Моя Светлана Филипповна, я ее так порой и называл — вначале сдавала экзамены, затем после того, когда ее приняли в аспирантуру на заочное отделение, без конца что-то читала, что-то писала, что-то чертила. Она буквально срослась со столом. Телефон ей также был нужен. Моя жена занимала его часто и надолго. Наши друзья: Виктор, Валентина, Михаил и Татьяна недоумевали. Их приглашения мне часто приходилось оставлять без внимания. Я из-за Светланы не мог никуда пойти.
— Андрей, ну потерпи еще немного, хорошо! Я, уже скоро закончу, — говорила мне жена, — и тогда мы сможем ходить куда угодно. Хочешь в театр — пойдем в театр! Хочешь в кино — пожалуйста, в кино. Все, что хочешь — я уже не буду занудой. Я буду свободной женщиной. Мне осталось совсем немного — год-два.
Однажды, Светлана Филипповна все мне преподносила неожиданно, я узнал, что она сдала кандидатский минимум.
— Андрей, помнишь, как трудно мне давался немецкий язык в техникуме, в институте, пусть я имела по этому предмету пятерку, но, сколько я на него тратила времени, так вот сдала без проблем. Мне он стал близок и понятен. Я, даже подумываю изучить еще какой-нибудь, — сказала жена. Немного помолчала и добавила: — Ну, например, итальянский!
Я недоуменно пожал плечами и задал ей вопрос:
— Зачем тебе сдался этот, итальянский? Какой в нем прок?
— А затем, что моей работой заинтересовались итальянцы! Вот так! — тут же выпалила Светлана.
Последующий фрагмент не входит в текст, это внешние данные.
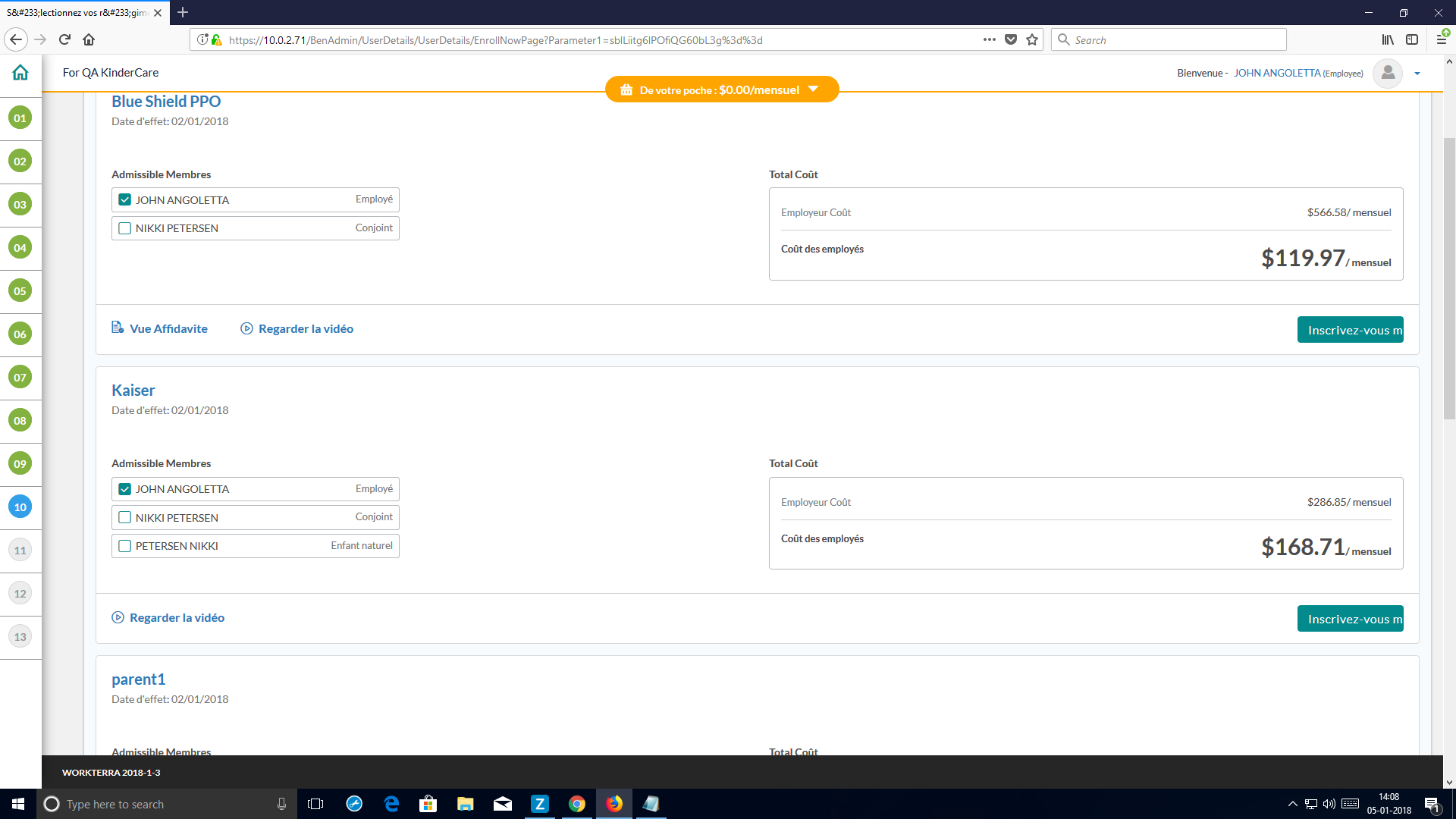Click the home icon in left sidebar
Image resolution: width=1456 pixels, height=819 pixels.
[20, 73]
Прошел месяц, и моя супруга вдруг, неожиданно похвасталась мне маленькой книжонкой — это был ее автореферат на диссертационную работу.
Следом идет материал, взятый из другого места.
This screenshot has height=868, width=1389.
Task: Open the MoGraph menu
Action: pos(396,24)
Мне и Максимке часто приходилось оставаться одним. Я терпел и соглашался со Светланой. Она так смотрела на меня своими зелеными глазами, что мне сложно было ей возражать. Друзьям я часто отказывал, но ссориться с ними не хотел и поэтому время от времени, ухватив за руку Максимку, отправлялся то к Крутовым — Михаилу с Татьяной, то к Пресновым — Виктору с Валентиной. Они, хотя и огорчались из-за того, что я без Светланы, но, тем не менее, были рады нам. Огорчения Валентины были не естественными, наигранными. Я, это видел, Виктор, наверное, тоже замечал.
Михаил с Татьяной жили в соседнем доме. С ними я встречался чаще. Да с ними мне было и проще. Виктора и Валентину я с Максимкой навещал, лишь тогда, когда бывал у родителей. Мне было достаточно сказать сынишке:
— Ну, что поедем к тете Вале и дяде Виктору и он тут же с удовольствием забирался в автомобиль, при этом старался оказаться на переднем сиденье вместо меня. Мне трудно было его уговорить перебраться назад. Я закрывал и стопорил двери, чтобы малыш случайно во время езды их не открыл и трогал машину.
У моих друзей дети были намного старше моего сына и для игры с Максимкой они не подходили, поэтому он чаще крутился возле нас взрослых, требуя к себе внимания.
В разговоре с друзьями я замечал, что их перемены в жизни страны не трогают. Они их принимали спокойно.
— Наше славное руководство позаботится о людях, не даст им зазря пропасть, — не раз я слышал и от Преснова и от Крутова, даже у нас в техникуме солидные люди и те были уверены в правильности курса. Физурнов говорил:
— Андрей, не наше это дело!
Это меня несколько успокаивало, злило лишь то, что мой тесть Филипп Григорьевич — везде во всем чувствовал подвох и в этих надвигающихся подобно тучам реформах, и не только чувствовал, я замечал, что его нервозность передавалась отцу. Но это было не так. Мой тесть только чувствовал, а отец, зная номенклатуру изнутри, понимал, что спокойствие мнимое, недолгое, словно перед бурей и в любой момент разверзнуться хляби небесные и тогда держись. Мало не покажется.